Judy

Judy
Welcome to Recipes For Judys' Foodies

Golden Butter Cake with Chocolate Marshmallow Frosting

6 egg yolks
1 cup milk
2 tsp. vanilla
1 1/2 cup sugar
1 Tablespoon + 1 tsp. Baking Powder
3/4 teaspoon salt
12 Tablespoons butter
3 cup flour

Mix yolks, 1/4 cup of the milk & vanilla. Put all dry ingredients in mixing bowl. Beat in butter till like crumbs. Beat in remaining milk. Now slowly beat in egg yolk mixture. Beat till smooth. Pour into a greased & floured 9x13 pan & bake 350 degrees 25 -35 minutes. Poke holes in cake with an object about the diameter of a drinking straw. Pour Chocolate Marshmallow Frosting over warm cake. Smooth for an even finish.

Chocolate Marshmallow Frosting
3 cups semi sweet chocolate chips
1 bag marshmallows
1teaspoon vanilla
dash of salt
1/2 to 1 cup of light cream
2 cups powdered sugar
Microwave chocolate chips on 50% power till melted about 2 minutes. Stir 1/2 thru and again when melted to smooth. Add marshmallows & microwave full power till melted about 1 1/2 minutes. Stir till smooth. Now beat in cream & sugar till texture is frosting consistency. Add more or less as you prefer. Frost warm cake. Frosting will pool down in holes and smooth over the top. Delicious!



 

Wednesday, March 26, 2025

Crispy Vanilla Sugar Cookies

 

Crispy loaded with vanilla flavor and easy!



1/2 Cup Butter Softened

1/2 Cup Shortening

1 Cup Granulated Sugar

2 Teaspoons Vanilla

2 Eggs

2 and 1/2 Cups Flour


Preheat oven to 375 Degrees

Cream the softened butter and shortening together. Add Vanilla and salt and beat well. Add eggs and beat well. Add sugar and beat again. Add flour and beat until mixed well. Drop by teaspoon onto ungreased cookie sheets. Sprinkle with sugar, Sanding Sugar, Sprinkles, or Cinnamon and Sugar. You choose. Bake 8 minutes or until edges are brown. Remove from sheets and let cool. These  store very well. Recipe makes 5 and one half dozen! 
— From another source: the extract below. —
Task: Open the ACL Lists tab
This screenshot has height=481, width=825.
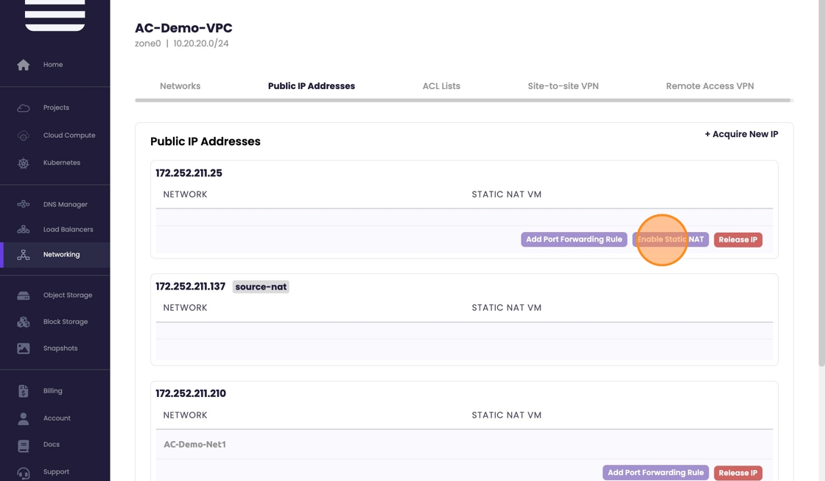Action: point(441,86)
Homemade Vegetable Noodle Soup

Vegetable Noodle Soup Bliss!




1 Can Chopped Tomatoes 29 Ounce Size do not drain
1 Can Tomato Sauce 29 Ounce Size
1 Container Chicken or Vegetable Broth, I used Chicken 32 Ounce Size
1 Bag Fine Egg Noodles 12 Ounce Size
4 Large Potatoes peeled and diced
1 Onion Peeled and Diced
1 Cup  Baby Carrots Diced
1/4 Head of Cabbage Chopped
1 Bag Frozen Mixed Vegetables 32 Ounce Size
Salt and Pepper to taste 
1 Tablespoon Chopped Garlic, optional
2 Tablespoons Chopped Parsley

I a large pot dump in all the liquids including the chopped tomatoes and bring to a boil. Add  the garlic, the chopped parsley,  chopped carrots, onions, potatoes and frozen vegetables. Let simmer until all the vegetables are soft about half an hour. Test the carrots and potatoes with a fork to be sure they are done. Now add the noodles and cabbage and cook until done stirring every now and then. Now add your salt and pepper and taste to be sure it has enough seasoning. I doubled this recipe and it was delicious. If you need more liquid just add water until you have enough broth. Mine did not need it but if yours does just add water!